What Determines Sound Quality in Headphones?

The sound quality of headphones is influenced by various factors.

But, there are a few main ones that play a very significant role in determining the overall audio performance:

  • Driver Type and Size: The driver is the component responsible for converting electrical signals into sound waves. The size and type of driver used in headphones directly impact sound quality. Larger drivers generally have more surface area to move air and can produce more robust bass and overall sound. Additionally, different driver types, such as dynamic, planar magnetic, or balanced armature drivers, have unique characteristics that affect the headphone’s sound signature.
  • Frequency Response: The frequency response refers to the range of frequencies that the headphones can reproduce, typically measured in Hertz (Hz). A broader frequency response allows headphones to reproduce a wider range of audio frequencies, from deep bass to crisp treble. Headphones with a flat frequency response aim to reproduce audio without significant emphasis on any particular frequency range, resulting in a more accurate and neutral sound.
  • Impedance and Sensitivity: Impedance, measured in ohms (Ω), and sensitivity, measured in decibels per milliwatt (dB/mW), affect how efficiently the headphones convert electrical signals into sound. Lower impedance headphones are easier to drive and work well with portable devices like smartphones and laptops. Higher impedance headphones often require dedicated headphone amplifiers to reach their full potential and are more common in high-end audiophile headphones. Sensitivity indicates how loud the headphones can get for a given amount of power, with higher sensitivity headphones requiring less power to produce the same volume.
  • Materials Used in Manufacture: The quality of materials used in the manufacture of. set of headphones plays a big part in the end-products sound quality.

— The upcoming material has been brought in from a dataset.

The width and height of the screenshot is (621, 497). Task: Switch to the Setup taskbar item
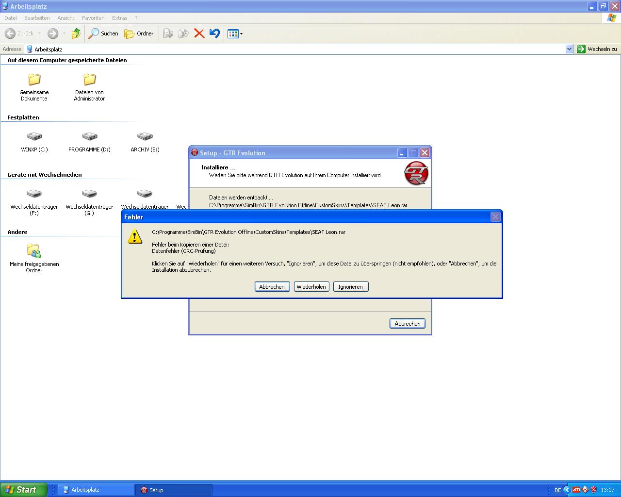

Of course, there are other factors like the headphone’s design, enclosure type (open-back or closed-back), and even the quality of the audio source that can influence sound quality.

A combination of these factors determines how headphones sound, and individual preferences play a significant role in choosing the best headphones for specific use cases.

The Wrap-Up!

Well, that’s my ultimate headphones buying guide! Not too much to add really.

Latest fashion and trends, along with the marketing strategies of some manufacturers can make choosing the best headphones a nightmare for anyone unfamiliar with the some of the technical terms.

But once you scratch the surface, it becomes apparent that as long as you arm yourself with a bit of knowledge around a few key areas, such as sound quality, noise isolation, comfort and reliability, you’re pretty well equipped to make a well-informed buying decision.